Task to carry out
Wherever the word "tree" occurs in the lines below, copy the whole line.

Stored data

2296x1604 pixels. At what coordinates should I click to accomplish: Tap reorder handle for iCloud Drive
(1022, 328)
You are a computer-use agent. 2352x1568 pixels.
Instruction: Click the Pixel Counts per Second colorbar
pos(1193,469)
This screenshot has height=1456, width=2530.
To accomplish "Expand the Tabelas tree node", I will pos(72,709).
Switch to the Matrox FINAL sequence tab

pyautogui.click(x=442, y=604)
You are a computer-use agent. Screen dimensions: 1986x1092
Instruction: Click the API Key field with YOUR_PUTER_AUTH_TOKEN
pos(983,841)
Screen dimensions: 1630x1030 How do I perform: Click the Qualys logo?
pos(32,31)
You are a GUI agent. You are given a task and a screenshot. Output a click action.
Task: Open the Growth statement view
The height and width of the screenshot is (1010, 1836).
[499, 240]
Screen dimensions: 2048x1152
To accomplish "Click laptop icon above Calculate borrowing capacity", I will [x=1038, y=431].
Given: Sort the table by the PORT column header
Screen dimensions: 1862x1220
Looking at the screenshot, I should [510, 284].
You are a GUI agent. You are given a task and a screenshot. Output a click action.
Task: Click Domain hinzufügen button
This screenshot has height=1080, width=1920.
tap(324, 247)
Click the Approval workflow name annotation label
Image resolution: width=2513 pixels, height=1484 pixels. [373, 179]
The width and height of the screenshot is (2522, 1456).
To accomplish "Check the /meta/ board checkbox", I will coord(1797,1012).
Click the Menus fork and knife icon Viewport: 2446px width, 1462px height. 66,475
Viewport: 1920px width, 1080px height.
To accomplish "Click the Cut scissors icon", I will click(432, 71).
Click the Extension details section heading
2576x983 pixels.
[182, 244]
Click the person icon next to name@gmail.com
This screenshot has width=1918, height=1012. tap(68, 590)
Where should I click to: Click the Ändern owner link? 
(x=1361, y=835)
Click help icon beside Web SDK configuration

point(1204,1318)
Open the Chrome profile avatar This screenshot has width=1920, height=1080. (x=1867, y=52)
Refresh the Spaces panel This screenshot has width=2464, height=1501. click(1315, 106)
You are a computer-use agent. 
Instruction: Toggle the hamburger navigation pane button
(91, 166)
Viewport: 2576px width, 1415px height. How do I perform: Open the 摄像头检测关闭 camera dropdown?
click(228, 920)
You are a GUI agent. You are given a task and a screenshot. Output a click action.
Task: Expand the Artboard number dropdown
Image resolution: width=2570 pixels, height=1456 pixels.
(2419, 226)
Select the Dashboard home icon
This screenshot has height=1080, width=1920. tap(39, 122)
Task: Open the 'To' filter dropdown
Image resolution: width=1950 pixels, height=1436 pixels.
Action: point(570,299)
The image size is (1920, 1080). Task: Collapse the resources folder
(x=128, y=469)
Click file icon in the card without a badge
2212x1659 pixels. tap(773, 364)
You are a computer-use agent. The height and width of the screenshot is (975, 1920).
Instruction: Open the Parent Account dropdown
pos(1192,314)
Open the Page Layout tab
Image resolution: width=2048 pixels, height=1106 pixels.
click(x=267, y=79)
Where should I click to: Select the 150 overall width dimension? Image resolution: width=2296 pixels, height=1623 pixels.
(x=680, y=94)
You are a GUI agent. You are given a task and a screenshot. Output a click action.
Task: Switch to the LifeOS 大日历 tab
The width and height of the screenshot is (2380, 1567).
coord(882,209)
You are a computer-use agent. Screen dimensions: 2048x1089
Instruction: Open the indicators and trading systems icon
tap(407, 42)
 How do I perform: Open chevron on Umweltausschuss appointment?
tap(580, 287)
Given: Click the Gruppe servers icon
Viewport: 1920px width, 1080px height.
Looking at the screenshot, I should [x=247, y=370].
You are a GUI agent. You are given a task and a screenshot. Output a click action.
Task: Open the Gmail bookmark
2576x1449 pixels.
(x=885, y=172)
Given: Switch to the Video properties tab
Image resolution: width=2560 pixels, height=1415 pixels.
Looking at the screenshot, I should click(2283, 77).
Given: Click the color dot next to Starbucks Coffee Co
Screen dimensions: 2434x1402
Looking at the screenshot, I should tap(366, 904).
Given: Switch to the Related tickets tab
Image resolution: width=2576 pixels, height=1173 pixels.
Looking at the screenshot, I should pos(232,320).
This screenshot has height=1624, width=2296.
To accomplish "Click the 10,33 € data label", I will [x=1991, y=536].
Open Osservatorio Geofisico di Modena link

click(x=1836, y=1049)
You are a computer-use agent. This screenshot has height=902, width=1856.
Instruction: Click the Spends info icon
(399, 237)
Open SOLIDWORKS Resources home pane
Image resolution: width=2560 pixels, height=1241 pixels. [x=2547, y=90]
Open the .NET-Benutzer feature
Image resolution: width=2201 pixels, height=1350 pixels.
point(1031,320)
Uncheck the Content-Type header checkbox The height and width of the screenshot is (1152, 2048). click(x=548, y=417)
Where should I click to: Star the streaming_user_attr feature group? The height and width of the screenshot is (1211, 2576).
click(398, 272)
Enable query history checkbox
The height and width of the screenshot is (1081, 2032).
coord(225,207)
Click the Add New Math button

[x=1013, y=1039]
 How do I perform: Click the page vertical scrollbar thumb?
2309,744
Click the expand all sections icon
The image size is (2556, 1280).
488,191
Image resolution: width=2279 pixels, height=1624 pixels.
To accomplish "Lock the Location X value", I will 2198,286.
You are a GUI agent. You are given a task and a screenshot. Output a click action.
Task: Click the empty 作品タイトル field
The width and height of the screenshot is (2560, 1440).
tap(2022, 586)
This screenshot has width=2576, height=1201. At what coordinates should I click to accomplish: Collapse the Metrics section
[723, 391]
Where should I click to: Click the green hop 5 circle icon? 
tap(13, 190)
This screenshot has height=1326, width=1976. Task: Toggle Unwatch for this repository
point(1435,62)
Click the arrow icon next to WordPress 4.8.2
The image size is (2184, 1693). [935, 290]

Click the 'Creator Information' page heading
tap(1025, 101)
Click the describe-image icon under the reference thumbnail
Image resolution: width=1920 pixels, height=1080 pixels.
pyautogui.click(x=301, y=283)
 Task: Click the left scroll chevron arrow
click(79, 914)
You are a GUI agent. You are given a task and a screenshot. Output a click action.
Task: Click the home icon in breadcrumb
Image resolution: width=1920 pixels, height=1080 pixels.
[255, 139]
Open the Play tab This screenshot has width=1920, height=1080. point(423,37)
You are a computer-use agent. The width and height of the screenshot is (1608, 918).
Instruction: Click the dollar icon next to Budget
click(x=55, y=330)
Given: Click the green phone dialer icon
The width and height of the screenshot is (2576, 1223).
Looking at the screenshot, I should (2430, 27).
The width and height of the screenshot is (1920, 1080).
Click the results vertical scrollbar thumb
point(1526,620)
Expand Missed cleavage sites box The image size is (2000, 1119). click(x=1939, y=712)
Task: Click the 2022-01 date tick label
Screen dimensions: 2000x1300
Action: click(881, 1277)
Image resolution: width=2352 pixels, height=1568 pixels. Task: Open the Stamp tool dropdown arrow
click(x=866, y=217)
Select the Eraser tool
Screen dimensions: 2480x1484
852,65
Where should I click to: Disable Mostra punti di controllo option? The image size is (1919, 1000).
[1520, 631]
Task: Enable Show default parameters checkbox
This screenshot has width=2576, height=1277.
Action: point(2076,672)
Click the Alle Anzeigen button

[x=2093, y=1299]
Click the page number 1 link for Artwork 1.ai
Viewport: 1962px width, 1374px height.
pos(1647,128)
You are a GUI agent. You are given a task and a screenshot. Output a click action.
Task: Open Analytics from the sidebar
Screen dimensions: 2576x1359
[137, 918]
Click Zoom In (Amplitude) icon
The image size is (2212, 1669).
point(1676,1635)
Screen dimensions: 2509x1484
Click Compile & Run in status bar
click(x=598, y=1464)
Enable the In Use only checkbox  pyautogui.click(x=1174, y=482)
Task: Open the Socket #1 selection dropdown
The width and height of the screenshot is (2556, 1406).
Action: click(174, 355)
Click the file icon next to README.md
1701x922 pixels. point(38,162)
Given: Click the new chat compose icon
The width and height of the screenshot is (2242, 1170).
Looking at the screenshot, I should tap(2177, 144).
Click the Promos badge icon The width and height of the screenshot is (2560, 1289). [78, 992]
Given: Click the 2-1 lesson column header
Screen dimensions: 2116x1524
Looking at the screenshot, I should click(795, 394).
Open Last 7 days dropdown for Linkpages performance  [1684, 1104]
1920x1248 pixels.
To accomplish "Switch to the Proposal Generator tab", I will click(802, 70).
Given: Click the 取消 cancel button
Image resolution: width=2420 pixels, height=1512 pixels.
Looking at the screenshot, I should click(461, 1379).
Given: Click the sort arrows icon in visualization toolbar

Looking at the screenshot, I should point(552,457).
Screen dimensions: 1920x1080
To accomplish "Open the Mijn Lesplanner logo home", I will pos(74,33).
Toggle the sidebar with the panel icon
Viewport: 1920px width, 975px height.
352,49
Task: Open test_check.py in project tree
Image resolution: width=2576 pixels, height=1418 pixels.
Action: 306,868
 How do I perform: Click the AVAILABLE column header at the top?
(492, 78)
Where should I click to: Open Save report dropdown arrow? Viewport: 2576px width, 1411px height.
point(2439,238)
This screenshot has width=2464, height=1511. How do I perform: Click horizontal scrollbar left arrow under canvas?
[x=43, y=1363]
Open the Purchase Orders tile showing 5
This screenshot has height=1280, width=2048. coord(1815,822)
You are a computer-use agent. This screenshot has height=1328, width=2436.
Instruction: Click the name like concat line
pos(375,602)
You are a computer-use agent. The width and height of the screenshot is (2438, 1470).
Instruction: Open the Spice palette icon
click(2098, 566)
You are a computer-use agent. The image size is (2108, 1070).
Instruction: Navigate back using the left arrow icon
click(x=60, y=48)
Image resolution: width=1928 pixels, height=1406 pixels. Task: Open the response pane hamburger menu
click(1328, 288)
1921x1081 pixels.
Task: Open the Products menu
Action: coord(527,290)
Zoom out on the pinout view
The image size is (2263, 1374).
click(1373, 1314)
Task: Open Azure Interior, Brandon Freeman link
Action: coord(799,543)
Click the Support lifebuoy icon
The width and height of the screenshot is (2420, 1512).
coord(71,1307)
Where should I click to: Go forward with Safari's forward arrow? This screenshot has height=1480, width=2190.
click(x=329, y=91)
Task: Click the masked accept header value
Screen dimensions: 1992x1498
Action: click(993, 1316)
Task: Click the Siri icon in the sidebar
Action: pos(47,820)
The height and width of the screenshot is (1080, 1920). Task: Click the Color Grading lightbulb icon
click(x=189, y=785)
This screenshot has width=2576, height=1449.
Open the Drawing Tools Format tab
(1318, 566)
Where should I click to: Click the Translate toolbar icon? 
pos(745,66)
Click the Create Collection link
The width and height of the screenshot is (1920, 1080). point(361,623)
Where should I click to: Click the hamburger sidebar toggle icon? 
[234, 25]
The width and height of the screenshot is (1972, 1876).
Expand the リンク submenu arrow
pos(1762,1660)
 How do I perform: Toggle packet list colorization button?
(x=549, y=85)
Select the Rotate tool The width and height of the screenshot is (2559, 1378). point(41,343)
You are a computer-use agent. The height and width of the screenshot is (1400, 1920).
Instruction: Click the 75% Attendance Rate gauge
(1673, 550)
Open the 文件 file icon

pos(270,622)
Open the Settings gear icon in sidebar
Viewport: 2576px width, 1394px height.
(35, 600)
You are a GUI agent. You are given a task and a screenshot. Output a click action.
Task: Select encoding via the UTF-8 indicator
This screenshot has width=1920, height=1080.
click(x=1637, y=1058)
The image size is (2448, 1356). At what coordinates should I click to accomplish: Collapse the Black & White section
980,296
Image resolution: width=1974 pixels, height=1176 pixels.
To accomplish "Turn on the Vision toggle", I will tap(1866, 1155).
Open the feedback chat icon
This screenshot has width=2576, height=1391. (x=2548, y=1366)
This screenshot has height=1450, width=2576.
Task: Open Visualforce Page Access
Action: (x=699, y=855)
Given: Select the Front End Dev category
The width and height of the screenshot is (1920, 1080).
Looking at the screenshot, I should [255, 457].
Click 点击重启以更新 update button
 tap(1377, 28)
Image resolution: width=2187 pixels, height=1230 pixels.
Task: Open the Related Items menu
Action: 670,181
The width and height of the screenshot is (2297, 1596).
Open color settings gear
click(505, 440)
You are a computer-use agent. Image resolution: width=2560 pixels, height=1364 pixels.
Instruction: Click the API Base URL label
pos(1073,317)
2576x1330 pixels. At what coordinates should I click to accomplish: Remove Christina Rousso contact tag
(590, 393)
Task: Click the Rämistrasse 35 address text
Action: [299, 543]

Response to the exercise
To accomplish "Expand the Tabelas tree node", I will pos(72,709).
Task: Open test_check.py in project tree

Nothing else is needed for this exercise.